## Task description
Please output the section of the listing below that opens with the line containing "This screenshot has width=1483, height=812." and closes with the line containing "Task: Open Sales Promotion sidebar link", exactly and with nothing else.

## Material for the task
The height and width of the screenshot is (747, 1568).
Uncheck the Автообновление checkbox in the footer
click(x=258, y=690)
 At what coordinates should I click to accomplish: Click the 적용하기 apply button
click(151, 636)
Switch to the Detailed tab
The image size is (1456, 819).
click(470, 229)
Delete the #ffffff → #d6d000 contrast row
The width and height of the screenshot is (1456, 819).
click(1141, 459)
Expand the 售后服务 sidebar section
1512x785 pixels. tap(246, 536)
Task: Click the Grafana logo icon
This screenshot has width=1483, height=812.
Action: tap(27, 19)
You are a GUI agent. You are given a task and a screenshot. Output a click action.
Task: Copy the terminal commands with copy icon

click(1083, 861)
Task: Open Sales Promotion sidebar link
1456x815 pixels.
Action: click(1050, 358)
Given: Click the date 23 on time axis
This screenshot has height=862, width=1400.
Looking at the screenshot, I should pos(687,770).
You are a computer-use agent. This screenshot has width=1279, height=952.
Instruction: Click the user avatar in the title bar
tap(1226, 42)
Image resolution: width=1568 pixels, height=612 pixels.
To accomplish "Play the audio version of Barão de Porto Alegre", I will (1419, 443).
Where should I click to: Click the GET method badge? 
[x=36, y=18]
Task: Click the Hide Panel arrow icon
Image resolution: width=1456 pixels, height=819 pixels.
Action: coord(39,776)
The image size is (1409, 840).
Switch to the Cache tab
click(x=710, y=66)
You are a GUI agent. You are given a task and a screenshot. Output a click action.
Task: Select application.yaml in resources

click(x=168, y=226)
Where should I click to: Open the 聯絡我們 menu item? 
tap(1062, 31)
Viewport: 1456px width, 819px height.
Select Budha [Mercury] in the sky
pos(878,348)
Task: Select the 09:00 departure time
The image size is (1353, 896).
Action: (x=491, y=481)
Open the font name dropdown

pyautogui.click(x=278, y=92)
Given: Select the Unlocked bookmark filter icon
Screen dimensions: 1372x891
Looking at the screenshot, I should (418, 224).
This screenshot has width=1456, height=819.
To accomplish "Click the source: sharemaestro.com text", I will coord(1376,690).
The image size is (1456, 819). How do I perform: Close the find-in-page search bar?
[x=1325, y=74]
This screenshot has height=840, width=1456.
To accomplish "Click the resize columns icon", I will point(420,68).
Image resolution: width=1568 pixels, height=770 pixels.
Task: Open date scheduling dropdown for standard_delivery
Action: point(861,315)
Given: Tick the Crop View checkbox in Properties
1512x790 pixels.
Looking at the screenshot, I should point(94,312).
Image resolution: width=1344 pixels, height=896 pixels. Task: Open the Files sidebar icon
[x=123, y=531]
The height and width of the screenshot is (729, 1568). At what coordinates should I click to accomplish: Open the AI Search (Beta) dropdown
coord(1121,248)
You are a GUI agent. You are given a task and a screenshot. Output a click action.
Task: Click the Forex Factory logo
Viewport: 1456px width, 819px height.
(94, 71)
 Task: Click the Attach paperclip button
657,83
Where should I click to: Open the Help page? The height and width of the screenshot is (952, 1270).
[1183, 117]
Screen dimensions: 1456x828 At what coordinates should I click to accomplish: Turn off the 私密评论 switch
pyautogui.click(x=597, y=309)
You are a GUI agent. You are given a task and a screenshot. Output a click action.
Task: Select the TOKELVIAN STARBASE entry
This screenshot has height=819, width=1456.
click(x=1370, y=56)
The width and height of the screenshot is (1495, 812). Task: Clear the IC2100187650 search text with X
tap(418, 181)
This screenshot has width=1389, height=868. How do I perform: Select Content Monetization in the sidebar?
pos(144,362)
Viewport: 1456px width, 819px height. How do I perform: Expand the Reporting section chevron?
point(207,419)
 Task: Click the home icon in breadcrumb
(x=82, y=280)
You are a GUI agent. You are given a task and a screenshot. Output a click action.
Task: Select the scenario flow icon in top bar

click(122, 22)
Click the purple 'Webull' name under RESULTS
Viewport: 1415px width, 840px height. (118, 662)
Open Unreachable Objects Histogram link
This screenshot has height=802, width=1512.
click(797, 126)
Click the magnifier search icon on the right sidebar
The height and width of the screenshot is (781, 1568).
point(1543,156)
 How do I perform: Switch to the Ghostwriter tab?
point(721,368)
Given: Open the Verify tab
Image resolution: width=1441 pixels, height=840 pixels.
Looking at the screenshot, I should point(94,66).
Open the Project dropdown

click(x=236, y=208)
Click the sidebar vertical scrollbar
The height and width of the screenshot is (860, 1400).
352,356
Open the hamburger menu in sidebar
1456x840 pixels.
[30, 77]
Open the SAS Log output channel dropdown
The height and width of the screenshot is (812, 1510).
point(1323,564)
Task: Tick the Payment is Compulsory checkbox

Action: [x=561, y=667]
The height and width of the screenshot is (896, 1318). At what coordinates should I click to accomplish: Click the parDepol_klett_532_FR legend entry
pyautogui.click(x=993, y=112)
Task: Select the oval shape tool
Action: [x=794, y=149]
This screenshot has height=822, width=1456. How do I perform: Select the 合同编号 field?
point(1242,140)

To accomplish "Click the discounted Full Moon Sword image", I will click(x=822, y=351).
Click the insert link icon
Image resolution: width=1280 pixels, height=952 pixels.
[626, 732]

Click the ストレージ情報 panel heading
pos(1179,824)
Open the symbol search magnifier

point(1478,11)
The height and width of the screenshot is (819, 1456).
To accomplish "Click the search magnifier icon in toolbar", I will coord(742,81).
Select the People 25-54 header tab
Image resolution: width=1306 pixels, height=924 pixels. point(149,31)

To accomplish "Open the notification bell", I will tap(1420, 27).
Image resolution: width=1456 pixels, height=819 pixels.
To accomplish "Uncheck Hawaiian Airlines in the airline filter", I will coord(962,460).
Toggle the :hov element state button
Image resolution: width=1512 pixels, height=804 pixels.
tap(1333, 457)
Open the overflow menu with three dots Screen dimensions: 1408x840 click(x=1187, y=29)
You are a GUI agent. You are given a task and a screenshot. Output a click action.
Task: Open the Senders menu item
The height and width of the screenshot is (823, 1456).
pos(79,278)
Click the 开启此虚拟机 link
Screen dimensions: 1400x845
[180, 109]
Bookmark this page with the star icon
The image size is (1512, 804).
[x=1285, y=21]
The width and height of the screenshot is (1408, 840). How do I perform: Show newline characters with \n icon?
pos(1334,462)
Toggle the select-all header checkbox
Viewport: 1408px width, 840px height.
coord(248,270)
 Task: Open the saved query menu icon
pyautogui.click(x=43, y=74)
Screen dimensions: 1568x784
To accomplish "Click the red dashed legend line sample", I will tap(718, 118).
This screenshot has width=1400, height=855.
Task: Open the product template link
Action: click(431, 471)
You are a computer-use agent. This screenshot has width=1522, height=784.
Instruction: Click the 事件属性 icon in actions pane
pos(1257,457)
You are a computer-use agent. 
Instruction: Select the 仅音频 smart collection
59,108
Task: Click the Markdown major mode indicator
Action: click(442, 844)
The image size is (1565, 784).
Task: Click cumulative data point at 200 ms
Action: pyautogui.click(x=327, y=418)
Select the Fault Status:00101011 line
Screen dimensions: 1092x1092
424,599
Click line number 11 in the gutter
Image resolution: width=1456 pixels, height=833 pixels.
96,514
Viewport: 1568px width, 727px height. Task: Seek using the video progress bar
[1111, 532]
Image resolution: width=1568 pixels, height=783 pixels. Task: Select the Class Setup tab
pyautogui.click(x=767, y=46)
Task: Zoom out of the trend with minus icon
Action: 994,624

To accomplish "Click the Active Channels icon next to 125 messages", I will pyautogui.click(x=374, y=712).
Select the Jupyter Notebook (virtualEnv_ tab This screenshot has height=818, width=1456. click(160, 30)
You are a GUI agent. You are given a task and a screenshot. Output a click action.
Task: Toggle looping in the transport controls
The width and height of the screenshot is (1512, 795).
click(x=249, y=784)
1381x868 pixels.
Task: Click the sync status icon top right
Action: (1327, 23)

## Written response
This screenshot has width=1483, height=812.
Action: tap(27, 19)
You are a GUI agent. You are given a task and a screenshot. Output a click action.
Task: Copy the terminal commands with copy icon

click(1083, 861)
Task: Open Sales Promotion sidebar link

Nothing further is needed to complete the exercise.